Pharm Res. 2003 Jul;20(7):996-1000

Ramanathan M.

Department of Pharmaceutical Sciences, State University of New York
at Buffalo, Buffalo, New York 14260-1200, USA

**PURPOSE**:

This project was done to develop a mathematical model for optimizing composite predictors based on gene expression profiles from DNA arrays and proteomics.

**METHODS**:

The problem was amenable to a formulation and solution analogous to the portfolio optimization problem in mathematical finance: it requires the optimization of a quadratic function subject to linear constraints.

The performance of the approach was compared to that of neighborhood analysis using a data set containing cDNA array-derived gene expression profiles from 14 multiple sclerosis patients receiving intramuscular inteferon-beta1a.

**RESULTS**:

The Markowitz portfolio model predicts that the covariance between genes can be exploited to construct an efficient composite.

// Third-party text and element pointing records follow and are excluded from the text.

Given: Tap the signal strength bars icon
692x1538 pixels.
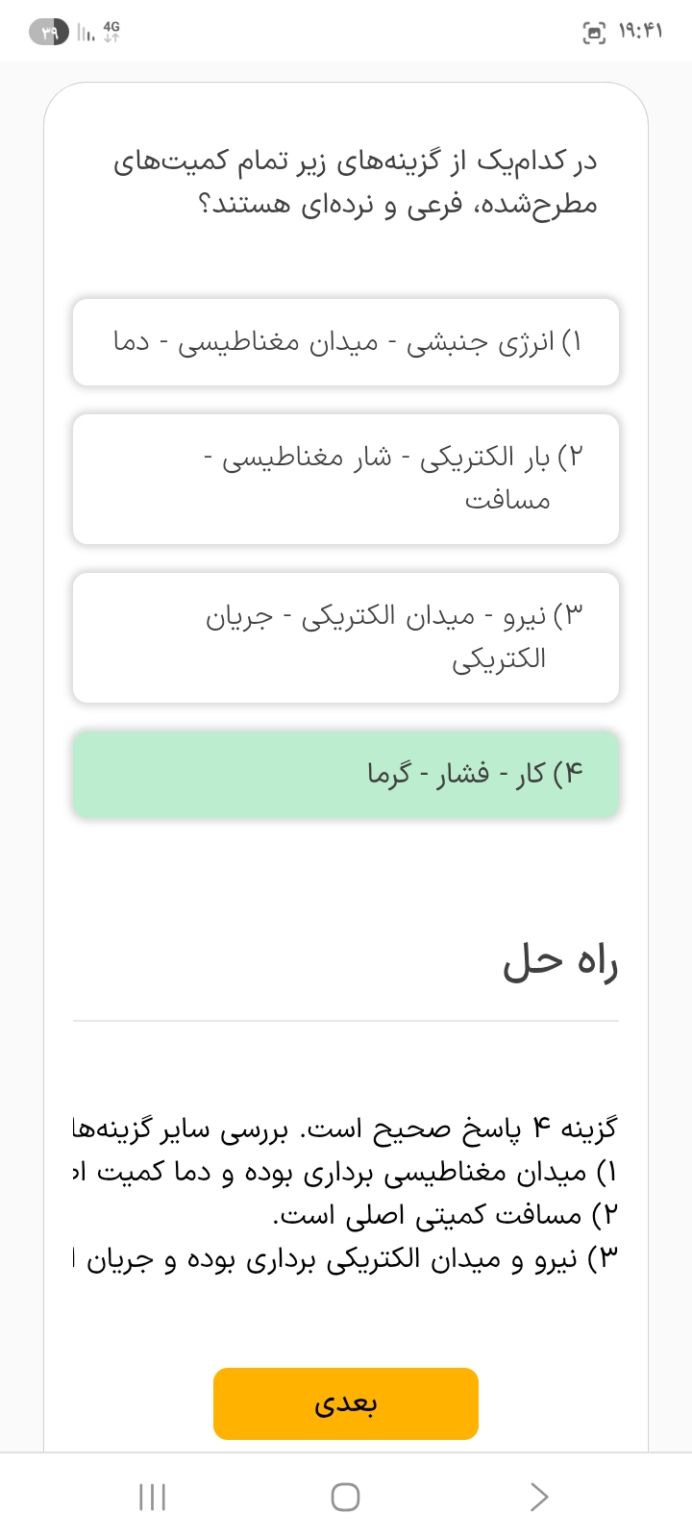Looking at the screenshot, I should point(86,34).
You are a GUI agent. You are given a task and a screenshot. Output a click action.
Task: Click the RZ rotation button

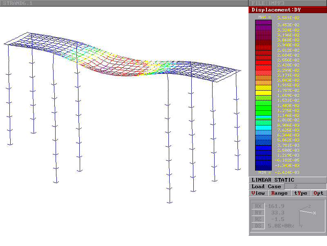coord(258,219)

The model predicts that a composite is not needed for maximizing the mean value of a treatment effect: only a single gene is needed, but the usefulness of the effect measure may be compromised by high variability.

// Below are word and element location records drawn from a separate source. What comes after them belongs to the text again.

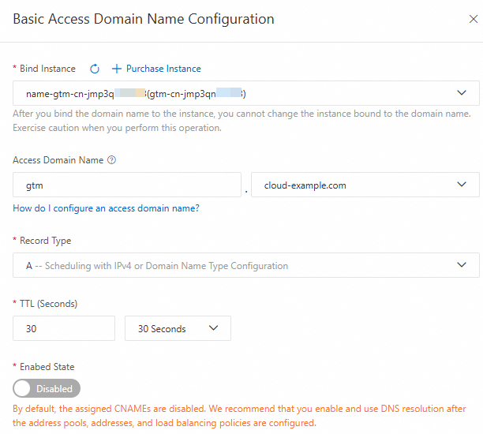Click the chevron arrow in Bind Instance field
Viewport: 483px width, 434px height.
[x=462, y=94]
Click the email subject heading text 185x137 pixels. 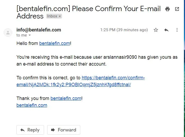89,12
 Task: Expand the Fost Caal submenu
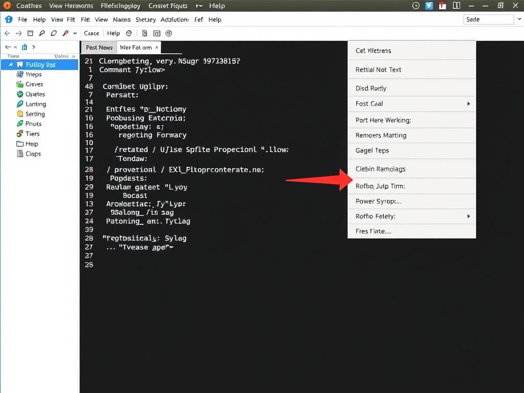[x=468, y=104]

The model optimized the composite to yield the highest mean for a given level of variability or the least variability for a given mean level.

The choices that meet this optimization criteria lie on a curve of composite mean vs. composite variability plot referred to as the "efficient frontier."

When a composite is constructed using the model, it outperforms the composite constructed using the neighborhood analysis method.

**CONCLUSIONS**:

The Markowitz portfolio model may find potential applications in constructing composite biomarkers and in the pharmacogenomic modeling of treatment effects derived from gene expression endpoints.